#### [Action item]
Please reproduce all of the lines below, word for word and in full.

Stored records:
-----
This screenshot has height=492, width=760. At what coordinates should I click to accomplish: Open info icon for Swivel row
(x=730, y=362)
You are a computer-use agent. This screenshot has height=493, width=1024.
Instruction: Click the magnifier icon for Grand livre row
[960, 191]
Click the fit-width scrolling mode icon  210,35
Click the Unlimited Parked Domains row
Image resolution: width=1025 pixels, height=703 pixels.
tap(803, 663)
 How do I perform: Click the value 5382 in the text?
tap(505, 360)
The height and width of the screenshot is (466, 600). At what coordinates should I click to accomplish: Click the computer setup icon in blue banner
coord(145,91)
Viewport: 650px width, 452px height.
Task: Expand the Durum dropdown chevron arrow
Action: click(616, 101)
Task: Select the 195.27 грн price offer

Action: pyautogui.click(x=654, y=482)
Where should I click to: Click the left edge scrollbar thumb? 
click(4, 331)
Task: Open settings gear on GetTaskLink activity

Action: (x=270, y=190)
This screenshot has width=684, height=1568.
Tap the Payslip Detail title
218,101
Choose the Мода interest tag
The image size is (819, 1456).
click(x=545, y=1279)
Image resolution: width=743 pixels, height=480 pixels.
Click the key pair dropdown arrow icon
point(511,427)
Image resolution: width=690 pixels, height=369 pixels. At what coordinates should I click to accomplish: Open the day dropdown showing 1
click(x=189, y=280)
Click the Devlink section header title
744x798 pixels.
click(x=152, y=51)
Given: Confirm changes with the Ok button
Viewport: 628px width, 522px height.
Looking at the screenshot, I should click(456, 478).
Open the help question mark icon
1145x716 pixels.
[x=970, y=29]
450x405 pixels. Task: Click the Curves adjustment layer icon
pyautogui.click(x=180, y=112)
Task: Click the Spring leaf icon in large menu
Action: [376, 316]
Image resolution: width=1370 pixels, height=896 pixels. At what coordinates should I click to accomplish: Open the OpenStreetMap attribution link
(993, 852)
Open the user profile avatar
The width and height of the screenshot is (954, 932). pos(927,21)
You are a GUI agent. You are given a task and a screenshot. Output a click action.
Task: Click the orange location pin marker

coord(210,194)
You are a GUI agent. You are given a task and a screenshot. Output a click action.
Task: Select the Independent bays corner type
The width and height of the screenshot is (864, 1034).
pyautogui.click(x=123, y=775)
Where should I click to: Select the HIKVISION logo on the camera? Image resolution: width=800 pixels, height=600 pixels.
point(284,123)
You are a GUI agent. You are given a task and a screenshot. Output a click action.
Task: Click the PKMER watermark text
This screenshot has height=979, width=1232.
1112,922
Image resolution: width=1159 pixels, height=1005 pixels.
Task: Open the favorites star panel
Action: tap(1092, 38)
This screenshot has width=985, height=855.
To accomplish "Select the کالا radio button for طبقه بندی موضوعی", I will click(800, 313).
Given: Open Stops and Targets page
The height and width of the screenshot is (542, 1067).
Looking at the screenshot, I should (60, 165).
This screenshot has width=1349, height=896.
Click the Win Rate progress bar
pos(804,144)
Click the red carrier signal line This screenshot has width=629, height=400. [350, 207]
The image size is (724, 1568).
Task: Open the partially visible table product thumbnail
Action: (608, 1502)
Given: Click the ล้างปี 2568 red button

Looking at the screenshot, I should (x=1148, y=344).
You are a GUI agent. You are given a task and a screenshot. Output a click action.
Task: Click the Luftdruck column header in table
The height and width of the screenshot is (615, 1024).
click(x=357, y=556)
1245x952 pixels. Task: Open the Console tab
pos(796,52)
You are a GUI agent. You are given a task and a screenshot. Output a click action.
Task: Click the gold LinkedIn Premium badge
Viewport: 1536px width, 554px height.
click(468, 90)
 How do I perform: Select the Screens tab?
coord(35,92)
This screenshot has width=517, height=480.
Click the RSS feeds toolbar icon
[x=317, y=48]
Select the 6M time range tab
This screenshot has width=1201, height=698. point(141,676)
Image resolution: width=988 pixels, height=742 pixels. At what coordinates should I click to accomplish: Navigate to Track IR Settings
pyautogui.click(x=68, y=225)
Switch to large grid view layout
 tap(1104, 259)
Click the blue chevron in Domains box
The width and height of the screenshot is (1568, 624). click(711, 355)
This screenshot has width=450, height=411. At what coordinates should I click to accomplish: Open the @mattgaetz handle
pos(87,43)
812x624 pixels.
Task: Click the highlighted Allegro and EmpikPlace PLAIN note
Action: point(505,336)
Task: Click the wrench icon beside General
-----
#### [Output below]
This screenshot has height=492, width=760. At what coordinates should I click to accomplish: Open info icon for Swivel row
(x=730, y=362)
You are a computer-use agent. This screenshot has height=493, width=1024.
Instruction: Click the magnifier icon for Grand livre row
[960, 191]
Click the fit-width scrolling mode icon  210,35
Click the Unlimited Parked Domains row
Image resolution: width=1025 pixels, height=703 pixels.
tap(803, 663)
 How do I perform: Click the value 5382 in the text?
tap(505, 360)
The height and width of the screenshot is (466, 600). At what coordinates should I click to accomplish: Click the computer setup icon in blue banner
coord(145,91)
Viewport: 650px width, 452px height.
Task: Expand the Durum dropdown chevron arrow
Action: click(616, 101)
Task: Select the 195.27 грн price offer

Action: pyautogui.click(x=654, y=482)
Where should I click to: Click the left edge scrollbar thumb? 
click(4, 331)
Task: Open settings gear on GetTaskLink activity

Action: (x=270, y=190)
This screenshot has width=684, height=1568.
Tap the Payslip Detail title
218,101
Choose the Мода interest tag
The image size is (819, 1456).
click(x=545, y=1279)
Image resolution: width=743 pixels, height=480 pixels.
Click the key pair dropdown arrow icon
point(511,427)
Image resolution: width=690 pixels, height=369 pixels. At what coordinates should I click to accomplish: Open the day dropdown showing 1
click(x=189, y=280)
Click the Devlink section header title
744x798 pixels.
click(x=152, y=51)
Given: Confirm changes with the Ok button
Viewport: 628px width, 522px height.
Looking at the screenshot, I should click(456, 478).
Open the help question mark icon
1145x716 pixels.
[x=970, y=29]
450x405 pixels. Task: Click the Curves adjustment layer icon
pyautogui.click(x=180, y=112)
Task: Click the Spring leaf icon in large menu
Action: [376, 316]
Image resolution: width=1370 pixels, height=896 pixels. At what coordinates should I click to accomplish: Open the OpenStreetMap attribution link
(993, 852)
Open the user profile avatar
The width and height of the screenshot is (954, 932). pos(927,21)
You are a GUI agent. You are given a task and a screenshot. Output a click action.
Task: Click the orange location pin marker

coord(210,194)
You are a GUI agent. You are given a task and a screenshot. Output a click action.
Task: Select the Independent bays corner type
The width and height of the screenshot is (864, 1034).
pyautogui.click(x=123, y=775)
Where should I click to: Select the HIKVISION logo on the camera? Image resolution: width=800 pixels, height=600 pixels.
point(284,123)
You are a GUI agent. You are given a task and a screenshot. Output a click action.
Task: Click the PKMER watermark text
This screenshot has height=979, width=1232.
1112,922
Image resolution: width=1159 pixels, height=1005 pixels.
Task: Open the favorites star panel
Action: tap(1092, 38)
This screenshot has width=985, height=855.
To accomplish "Select the کالا radio button for طبقه بندی موضوعی", I will click(800, 313).
Given: Open Stops and Targets page
The height and width of the screenshot is (542, 1067).
Looking at the screenshot, I should (60, 165).
This screenshot has width=1349, height=896.
Click the Win Rate progress bar
pos(804,144)
Click the red carrier signal line This screenshot has width=629, height=400. [350, 207]
The image size is (724, 1568).
Task: Open the partially visible table product thumbnail
Action: (608, 1502)
Given: Click the ล้างปี 2568 red button

Looking at the screenshot, I should (x=1148, y=344).
You are a GUI agent. You are given a task and a screenshot. Output a click action.
Task: Click the Luftdruck column header in table
The height and width of the screenshot is (615, 1024).
click(x=357, y=556)
1245x952 pixels. Task: Open the Console tab
pos(796,52)
You are a GUI agent. You are given a task and a screenshot. Output a click action.
Task: Click the gold LinkedIn Premium badge
Viewport: 1536px width, 554px height.
click(468, 90)
 How do I perform: Select the Screens tab?
coord(35,92)
This screenshot has width=517, height=480.
Click the RSS feeds toolbar icon
[x=317, y=48]
Select the 6M time range tab
This screenshot has width=1201, height=698. point(141,676)
Image resolution: width=988 pixels, height=742 pixels. At what coordinates should I click to accomplish: Navigate to Track IR Settings
pyautogui.click(x=68, y=225)
Switch to large grid view layout
 tap(1104, 259)
Click the blue chevron in Domains box
The width and height of the screenshot is (1568, 624). click(711, 355)
This screenshot has width=450, height=411. At what coordinates should I click to accomplish: Open the @mattgaetz handle
pos(87,43)
812x624 pixels.
Task: Click the highlighted Allegro and EmpikPlace PLAIN note
Action: point(505,336)
Task: Click the wrench icon beside General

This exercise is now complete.